*Activity*:
Find each line in the rows below that contains the word "will", and copy those lines out.

*Material for this task*:
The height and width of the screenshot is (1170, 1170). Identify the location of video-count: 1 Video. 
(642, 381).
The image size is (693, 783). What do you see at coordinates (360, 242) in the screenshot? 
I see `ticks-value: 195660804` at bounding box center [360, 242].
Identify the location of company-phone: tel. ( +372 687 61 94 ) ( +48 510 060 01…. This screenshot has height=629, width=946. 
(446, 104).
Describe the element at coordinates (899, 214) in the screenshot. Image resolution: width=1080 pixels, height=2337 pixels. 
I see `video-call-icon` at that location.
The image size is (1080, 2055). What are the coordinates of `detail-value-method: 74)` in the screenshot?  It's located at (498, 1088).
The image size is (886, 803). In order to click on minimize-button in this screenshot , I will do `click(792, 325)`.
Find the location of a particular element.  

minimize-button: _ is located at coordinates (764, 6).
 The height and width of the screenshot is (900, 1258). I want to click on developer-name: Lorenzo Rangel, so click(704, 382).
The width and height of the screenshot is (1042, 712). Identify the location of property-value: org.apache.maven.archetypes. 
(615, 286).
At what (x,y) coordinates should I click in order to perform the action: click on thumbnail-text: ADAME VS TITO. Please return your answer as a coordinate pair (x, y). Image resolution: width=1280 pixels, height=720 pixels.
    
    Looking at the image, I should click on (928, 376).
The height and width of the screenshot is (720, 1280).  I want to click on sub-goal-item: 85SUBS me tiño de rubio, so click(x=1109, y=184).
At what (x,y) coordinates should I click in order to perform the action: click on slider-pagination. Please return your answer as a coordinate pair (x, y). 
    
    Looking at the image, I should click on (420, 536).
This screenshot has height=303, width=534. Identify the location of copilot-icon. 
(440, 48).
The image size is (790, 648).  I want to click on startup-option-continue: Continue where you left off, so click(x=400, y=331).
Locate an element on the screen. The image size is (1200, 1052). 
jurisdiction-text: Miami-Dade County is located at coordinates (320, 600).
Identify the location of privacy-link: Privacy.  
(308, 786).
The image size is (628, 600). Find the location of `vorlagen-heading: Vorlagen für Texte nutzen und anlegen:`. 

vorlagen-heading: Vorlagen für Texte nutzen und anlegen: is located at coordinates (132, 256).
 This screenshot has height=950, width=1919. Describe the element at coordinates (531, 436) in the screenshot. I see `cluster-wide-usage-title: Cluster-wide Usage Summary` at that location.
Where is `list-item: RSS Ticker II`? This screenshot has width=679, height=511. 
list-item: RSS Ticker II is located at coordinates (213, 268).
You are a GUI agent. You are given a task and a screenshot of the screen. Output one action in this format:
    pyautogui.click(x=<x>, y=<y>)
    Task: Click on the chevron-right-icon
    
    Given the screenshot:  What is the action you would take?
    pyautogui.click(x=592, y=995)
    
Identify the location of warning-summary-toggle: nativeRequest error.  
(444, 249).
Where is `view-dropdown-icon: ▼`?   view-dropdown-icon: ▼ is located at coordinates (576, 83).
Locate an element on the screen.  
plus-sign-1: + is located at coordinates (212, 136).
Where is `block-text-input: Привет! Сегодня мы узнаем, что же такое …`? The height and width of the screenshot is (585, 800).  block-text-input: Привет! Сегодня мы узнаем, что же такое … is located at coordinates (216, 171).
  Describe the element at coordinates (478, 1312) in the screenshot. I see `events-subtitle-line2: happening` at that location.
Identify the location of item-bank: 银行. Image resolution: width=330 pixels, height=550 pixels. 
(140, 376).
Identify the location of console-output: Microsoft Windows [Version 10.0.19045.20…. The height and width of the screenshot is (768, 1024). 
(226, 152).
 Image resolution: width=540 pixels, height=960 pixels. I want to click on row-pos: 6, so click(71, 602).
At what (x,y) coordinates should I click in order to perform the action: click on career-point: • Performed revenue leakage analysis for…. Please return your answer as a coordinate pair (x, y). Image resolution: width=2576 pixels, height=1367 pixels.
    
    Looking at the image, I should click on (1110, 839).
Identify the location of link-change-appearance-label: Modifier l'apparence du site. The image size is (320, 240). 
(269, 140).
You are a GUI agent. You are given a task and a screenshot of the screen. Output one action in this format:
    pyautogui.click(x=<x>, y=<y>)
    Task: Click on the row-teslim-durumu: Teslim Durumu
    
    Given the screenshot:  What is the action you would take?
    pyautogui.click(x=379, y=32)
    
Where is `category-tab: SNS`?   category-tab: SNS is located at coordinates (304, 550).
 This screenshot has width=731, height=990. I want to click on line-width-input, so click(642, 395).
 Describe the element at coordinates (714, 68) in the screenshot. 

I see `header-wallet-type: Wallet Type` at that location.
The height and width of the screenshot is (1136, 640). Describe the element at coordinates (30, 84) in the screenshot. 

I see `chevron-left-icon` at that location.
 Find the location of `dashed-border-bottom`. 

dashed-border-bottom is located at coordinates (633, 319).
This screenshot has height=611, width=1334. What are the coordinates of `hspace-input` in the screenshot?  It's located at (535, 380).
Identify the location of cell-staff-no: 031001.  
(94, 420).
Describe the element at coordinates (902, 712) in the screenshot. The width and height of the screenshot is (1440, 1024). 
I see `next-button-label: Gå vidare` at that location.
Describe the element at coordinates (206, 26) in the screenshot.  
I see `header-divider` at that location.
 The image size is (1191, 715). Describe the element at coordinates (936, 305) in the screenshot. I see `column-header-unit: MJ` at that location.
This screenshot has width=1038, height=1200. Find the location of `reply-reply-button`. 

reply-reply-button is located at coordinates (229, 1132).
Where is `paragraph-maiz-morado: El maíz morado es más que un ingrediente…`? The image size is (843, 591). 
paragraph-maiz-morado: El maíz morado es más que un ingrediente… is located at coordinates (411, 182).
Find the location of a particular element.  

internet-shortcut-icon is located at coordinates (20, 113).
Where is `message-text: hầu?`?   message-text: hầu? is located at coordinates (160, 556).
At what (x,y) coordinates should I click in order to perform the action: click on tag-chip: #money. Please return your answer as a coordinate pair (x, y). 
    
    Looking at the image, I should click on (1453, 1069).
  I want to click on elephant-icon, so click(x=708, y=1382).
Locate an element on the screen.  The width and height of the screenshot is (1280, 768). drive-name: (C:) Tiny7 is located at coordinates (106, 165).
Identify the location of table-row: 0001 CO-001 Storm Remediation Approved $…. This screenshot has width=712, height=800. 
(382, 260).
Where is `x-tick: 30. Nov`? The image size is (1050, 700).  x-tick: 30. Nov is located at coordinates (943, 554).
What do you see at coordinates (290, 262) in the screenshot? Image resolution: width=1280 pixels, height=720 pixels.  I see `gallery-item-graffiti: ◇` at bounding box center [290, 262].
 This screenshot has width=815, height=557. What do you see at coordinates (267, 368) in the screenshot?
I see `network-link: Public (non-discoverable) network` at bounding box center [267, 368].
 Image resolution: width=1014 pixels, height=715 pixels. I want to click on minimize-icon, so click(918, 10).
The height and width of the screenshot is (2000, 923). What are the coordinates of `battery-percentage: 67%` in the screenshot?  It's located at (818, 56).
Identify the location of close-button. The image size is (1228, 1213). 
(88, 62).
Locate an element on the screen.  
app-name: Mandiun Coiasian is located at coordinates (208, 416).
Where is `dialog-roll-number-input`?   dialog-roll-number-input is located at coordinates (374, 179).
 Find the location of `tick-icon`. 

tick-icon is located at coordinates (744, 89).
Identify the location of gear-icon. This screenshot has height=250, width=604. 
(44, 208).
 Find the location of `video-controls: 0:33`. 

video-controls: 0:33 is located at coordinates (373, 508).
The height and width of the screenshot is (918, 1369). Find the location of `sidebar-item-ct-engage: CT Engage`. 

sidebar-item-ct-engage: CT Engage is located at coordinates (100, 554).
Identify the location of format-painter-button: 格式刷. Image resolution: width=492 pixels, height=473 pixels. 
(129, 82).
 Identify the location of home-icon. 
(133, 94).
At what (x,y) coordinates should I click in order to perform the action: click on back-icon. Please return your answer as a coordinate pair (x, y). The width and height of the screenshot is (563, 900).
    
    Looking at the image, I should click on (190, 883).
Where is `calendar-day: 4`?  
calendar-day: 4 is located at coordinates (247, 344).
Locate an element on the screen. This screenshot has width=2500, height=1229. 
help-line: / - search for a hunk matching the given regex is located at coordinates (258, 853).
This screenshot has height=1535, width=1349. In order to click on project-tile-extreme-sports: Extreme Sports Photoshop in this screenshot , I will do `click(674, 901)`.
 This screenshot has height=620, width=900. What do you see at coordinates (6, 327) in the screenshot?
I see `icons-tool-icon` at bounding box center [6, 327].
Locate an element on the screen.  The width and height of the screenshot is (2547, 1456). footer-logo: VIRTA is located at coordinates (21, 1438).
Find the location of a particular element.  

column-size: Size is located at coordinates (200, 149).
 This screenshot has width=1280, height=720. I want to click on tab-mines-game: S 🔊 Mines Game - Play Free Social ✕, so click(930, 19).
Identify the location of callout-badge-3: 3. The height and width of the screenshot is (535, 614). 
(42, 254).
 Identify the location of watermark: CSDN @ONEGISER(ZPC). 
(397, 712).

*Written answer*:
The image size is (886, 803). In order to click on minimize-button in this screenshot , I will do `click(792, 325)`.
This screenshot has height=1535, width=1349. In order to click on project-tile-extreme-sports: Extreme Sports Photoshop in this screenshot , I will do `click(674, 901)`.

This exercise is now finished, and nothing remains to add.